Today 55 survivors, all whom had been sold and exploited in Nevada unified their voices to tell the Washington D.C. City Council they wholeheartedly disagree with fully decriminalizing the sex trade. Their words below describe the horrendous results of having lived and been exploited in a state where a legal sex trade exists.
Dear Chairman Allen and Members of the Committee:
We, the undersigned are survivors of the commercial sex trade in the state of Nevada. We have written this letter in opposition to the Community Safety and Health Amendment Act of 2019. Nevada is the one place in the country that has implemented something similar to what D.C. is proposing to do; however, what Washington, D.C. aims to do with decriminalization is actually worse than legalization. Many in our state also believed legalizing prostitution would help make it safer. That has not been the case for survivors of the legal sex trade. Nevada’s legal prostitution has rolled out the red carpet for sex buyers from all over the world. Traffickers use many avenues to sell their victims, including legal brothels. For many of us, that meant being trafficked into and out of Nevada. For others, it meant we were groomed into prostitution simply by being raised in a state where it’s legal.
We hope that our lived experiences and voices will be taken into consideration coming from a state where the buying and selling of sex has become normalized. The women who have shared their experiences here represent many others in the legal sex trade who are not yet free to speak their minds. We fully understand the unintended consequences when the buying of sex is normalized and prostitution is treated like a job. The verbal, physical and sexual abuse is always minimized as a result of legalization. Numerous studies show that between 70 and 90 percent of children and women who end up in the commercial sex trade were sexually abused prior to entry. There is no other industry that is dependent upon a regular supply of victims of trauma and abuse. Prostitution is not like any other “job”; this experience is often times full of violence, trauma and pain and not one that the women or children can simply walk away from without serious danger.
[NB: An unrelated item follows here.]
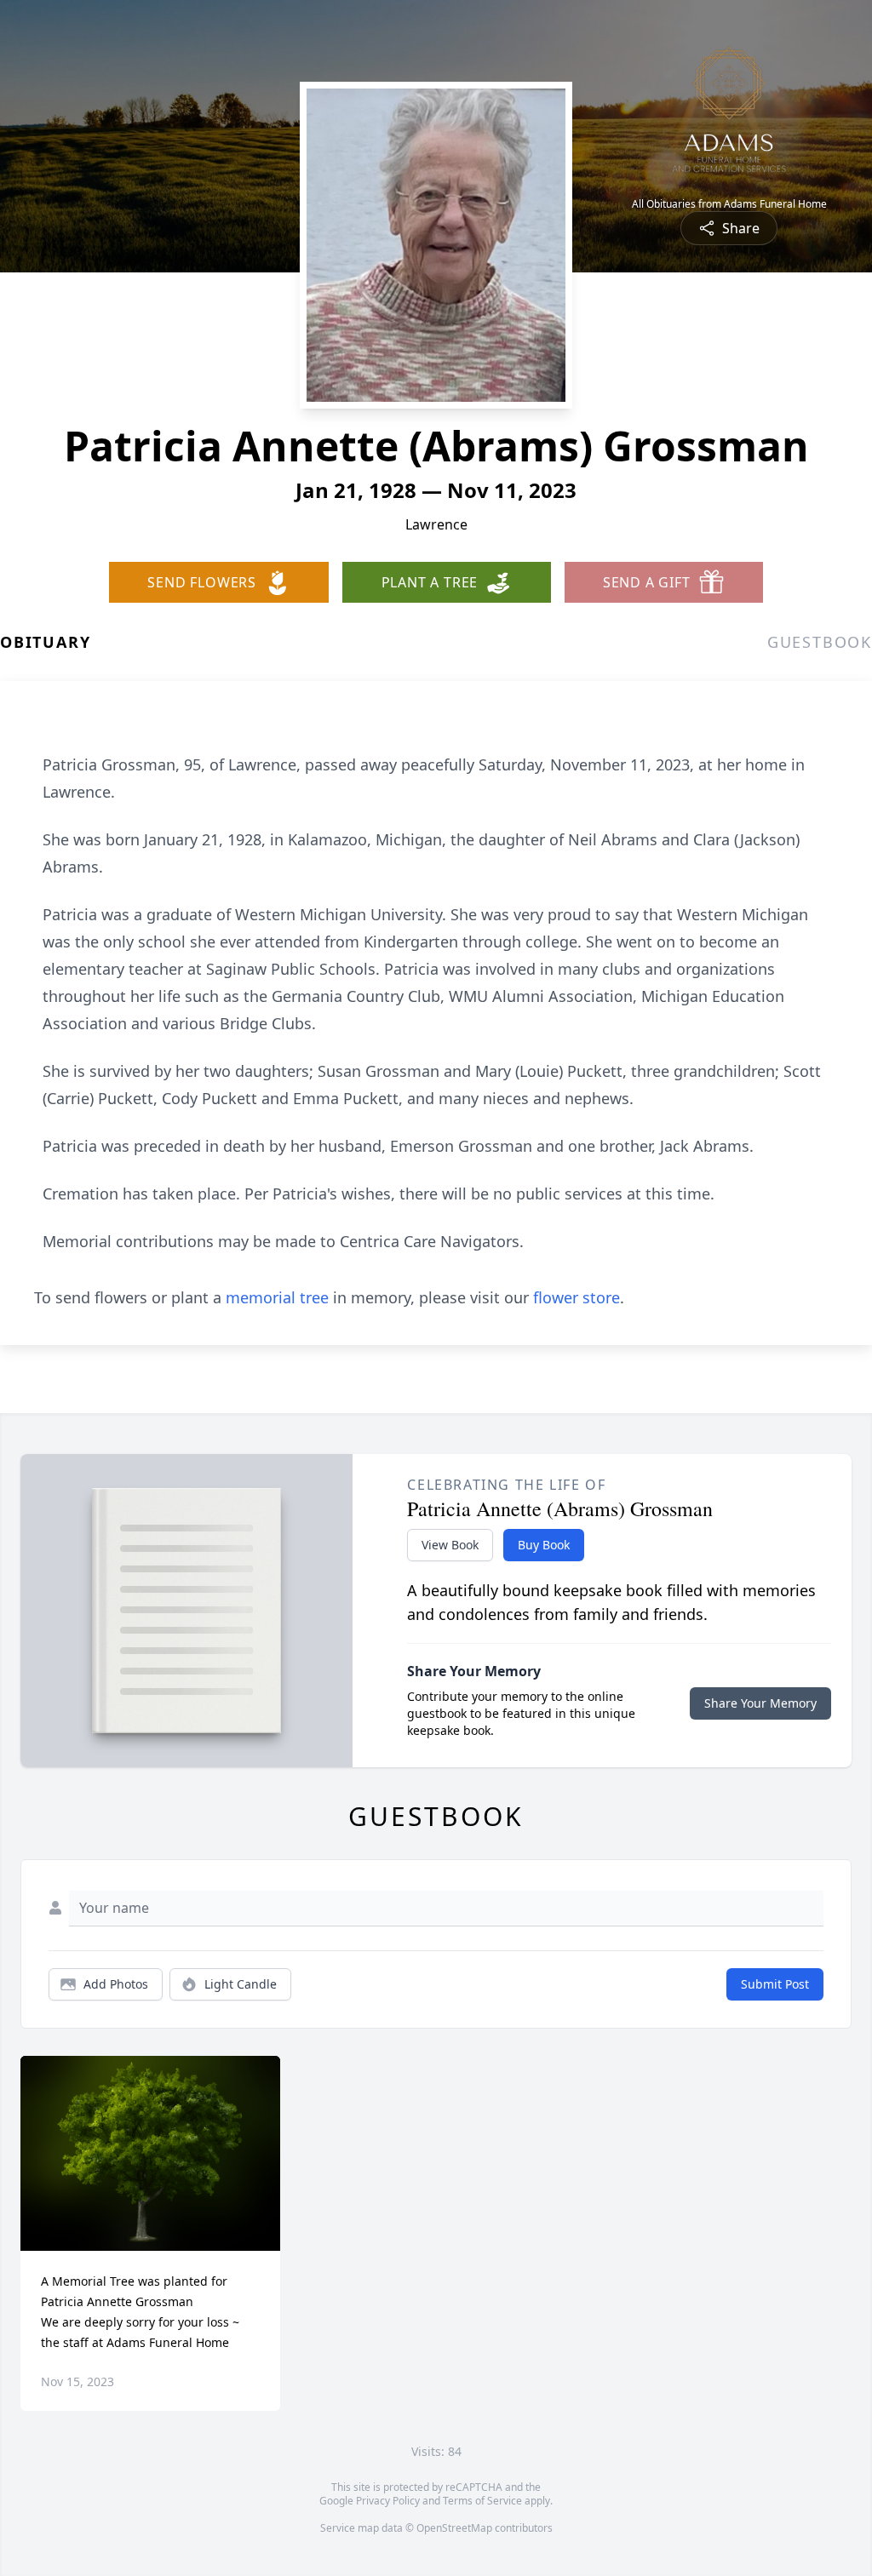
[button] (150, 2153)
Many of us couldn’t keep count of how many times we were assaulted and too scared to fight back. To cope with the rapes, physical assaults, verbal degradation and the humiliation of prostitution, the majority of us abused drugs. Treating prostitution as a job like any other only leads the “customer” to believe he is always right and can get away with any fantasy he desires. Sexual assault is only one of those fantasies. For those of us of color, it was fantasies of racism. We can’t count the number of times we were called a racial slur. Racism from sex buyers is commonplace. Many of our sisters have committed suicide from the trauma we endure in prostitution. Decriminalization will only make this worse.
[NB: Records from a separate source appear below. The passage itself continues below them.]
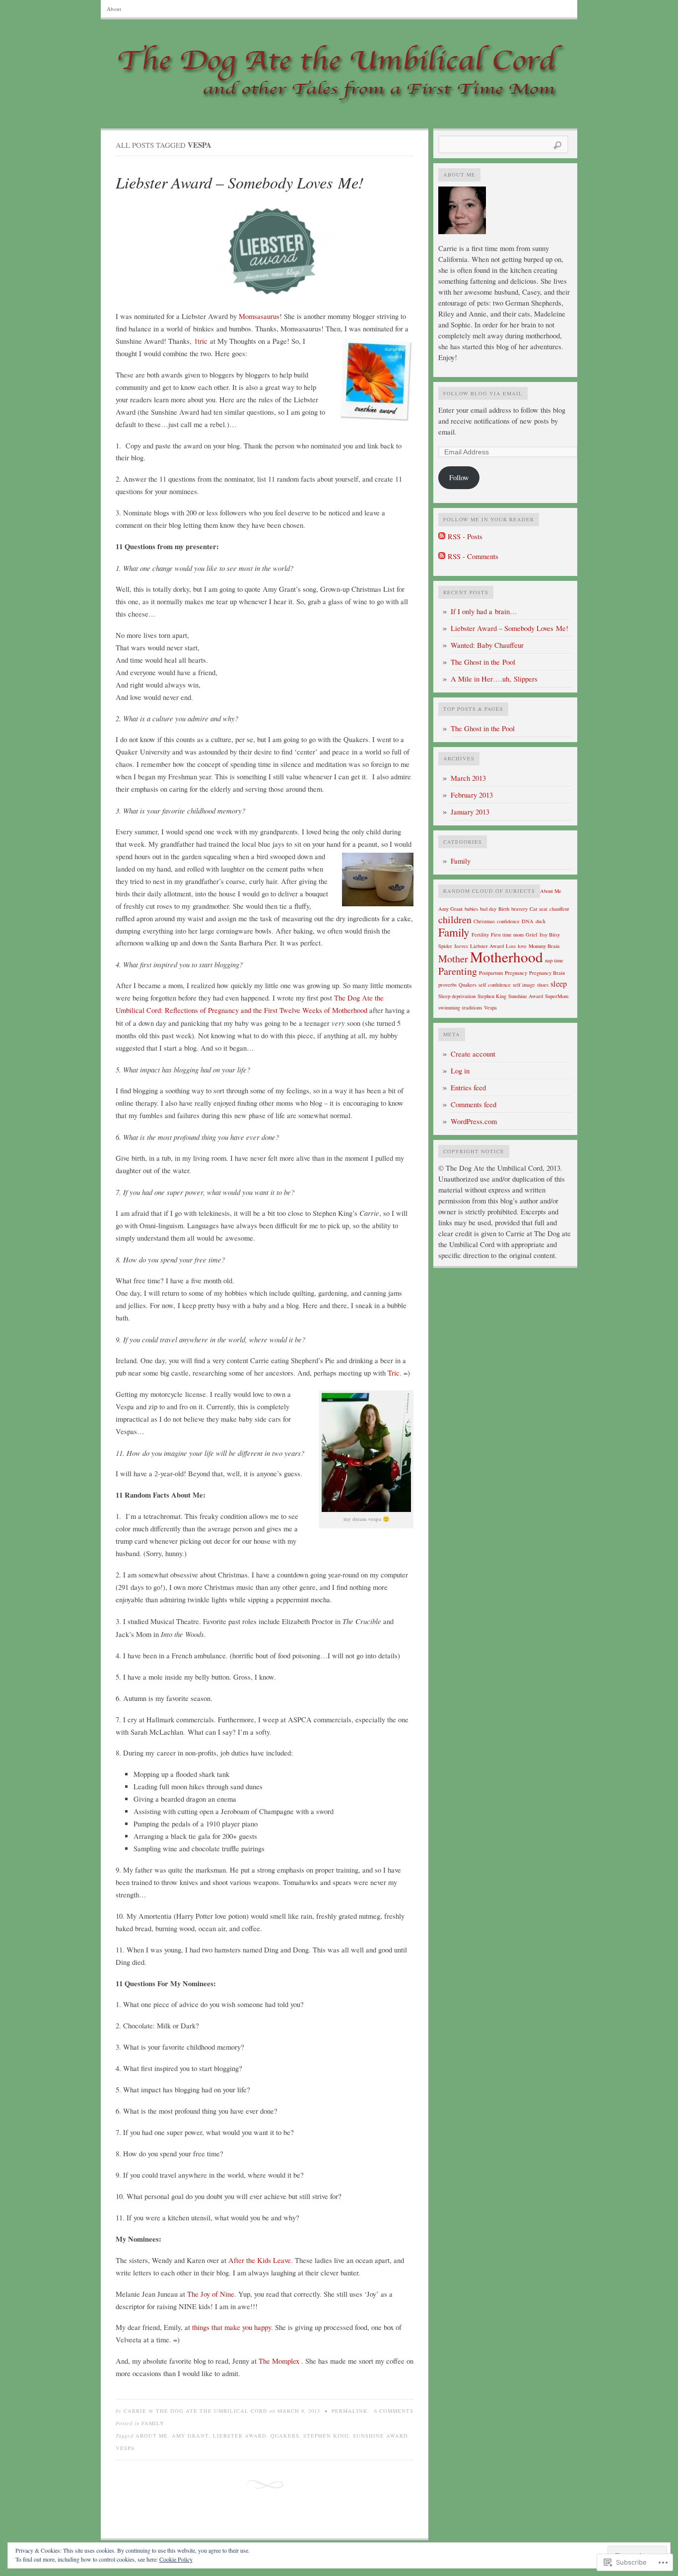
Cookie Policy (176, 2559)
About (114, 8)
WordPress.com (474, 1121)
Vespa (125, 2448)
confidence (508, 921)
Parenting (457, 971)
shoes (542, 984)
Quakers (285, 2435)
Legalized prostitution has increased the market for commercial sex in our community; this increase benefits criminal enterprises that profit from sex trafficking. Your community will become a playground for men to live out their fantasies, just like ours has. Please understand that just because the sex was paid for does not mean it was consensual. Passing this bill will hurt the very people you are claiming you want to protect.
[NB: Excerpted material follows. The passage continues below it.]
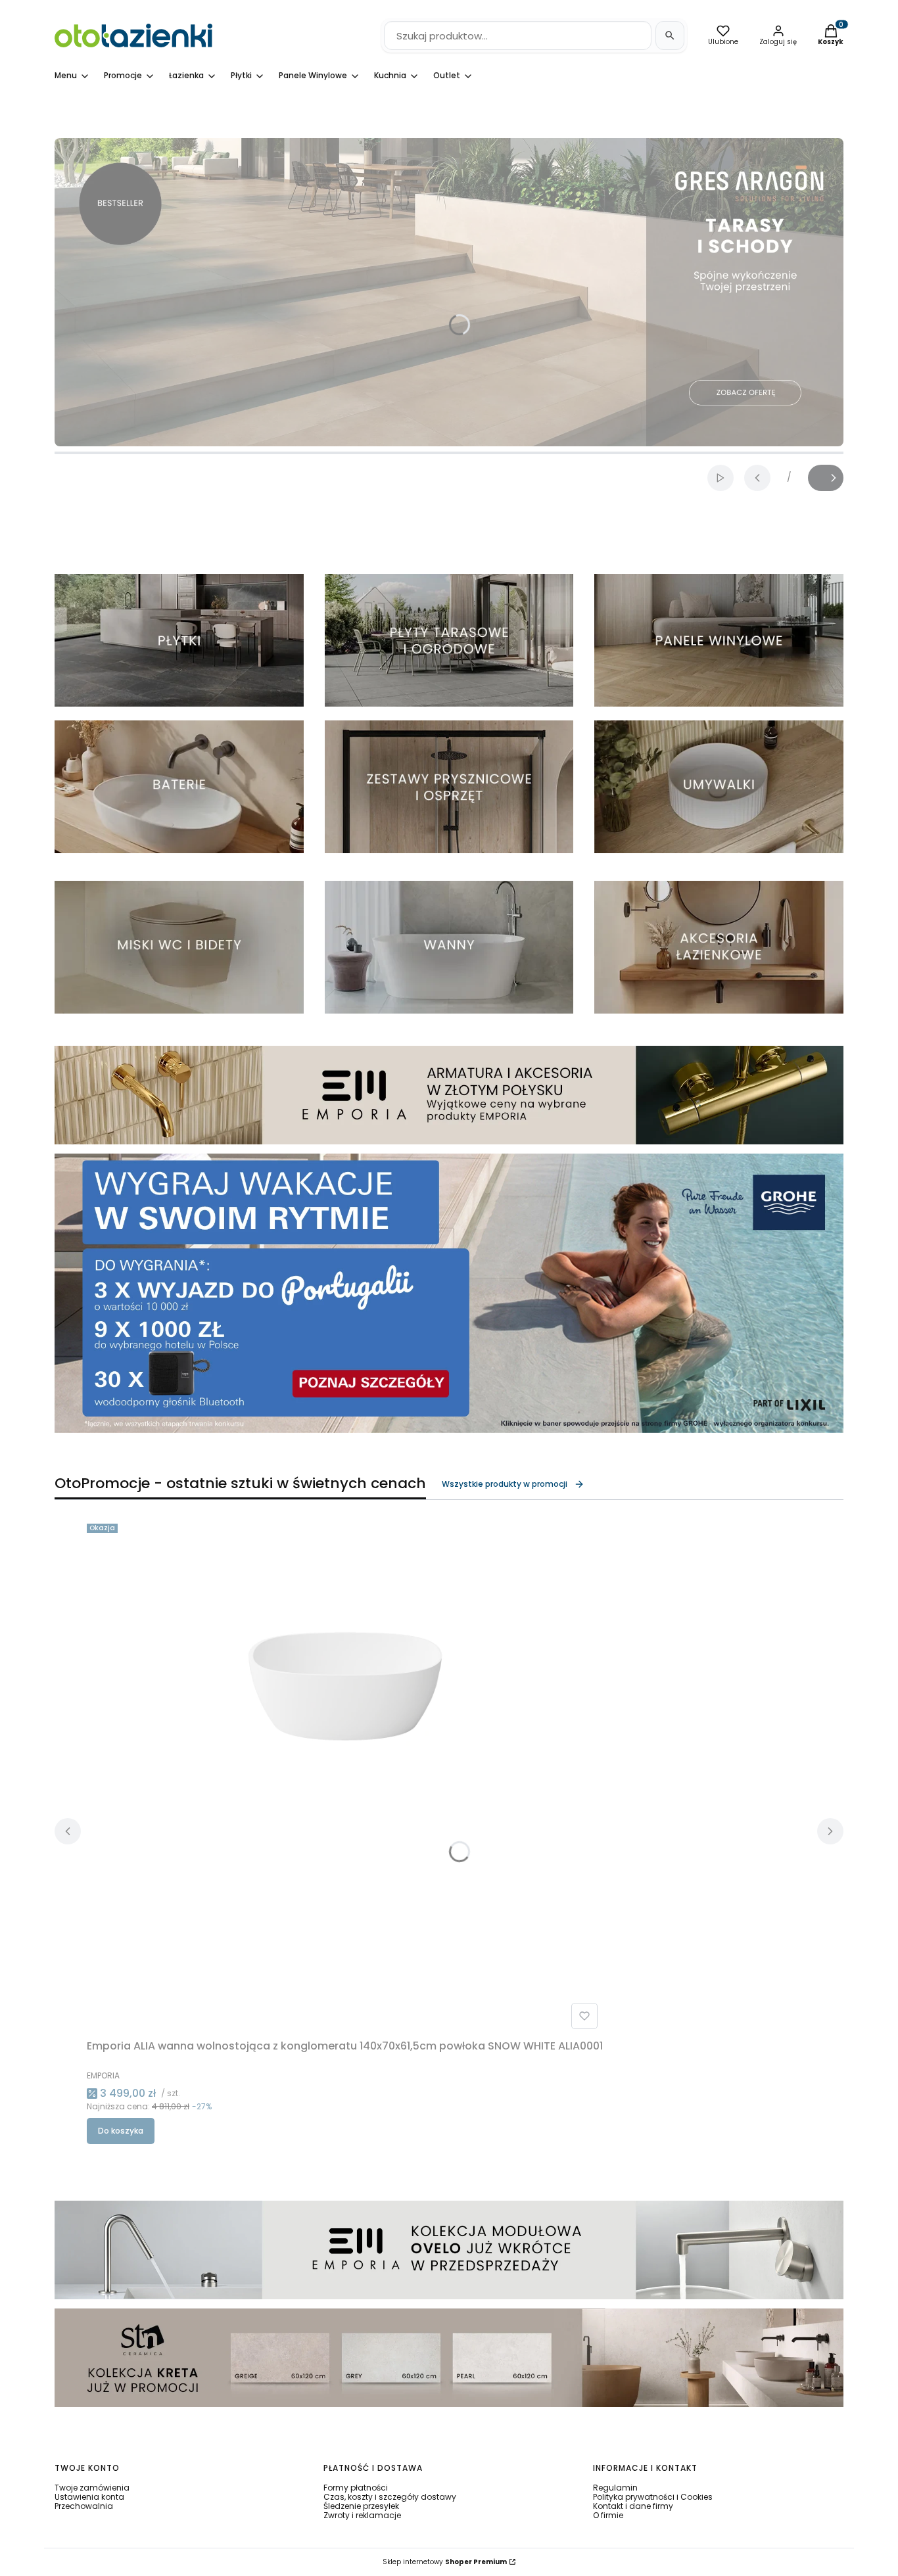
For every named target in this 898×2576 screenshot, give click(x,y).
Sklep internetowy (445, 2562)
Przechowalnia (84, 2506)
Many supporters of the bill testified about harsh treatment by law enforcement. Let’s put serious effort and funding into training law enforcement officers to respectfully help the victims, add accountability measures for those who act out of line and violate women and children and punish the criminals: the pimps and buyers.
We ask that you listen to survivors; pimping and buying sex are behaviors that should not be encouraged or tolerated. The premise of decriminalization and legalization is wrong. Legalization has given men who buy sex permission to be degrading, harmful and violent to women. Full decriminalization does not make prostitution safer. Being bought for sex is not harmful because its’ illegal, it is illegal because it’s harmful. We know firsthand the life-long trauma that occurs from being bought and sold for sex. We urge the committee not to pass the cleverly disguised Community Health and Safety Act of 2019.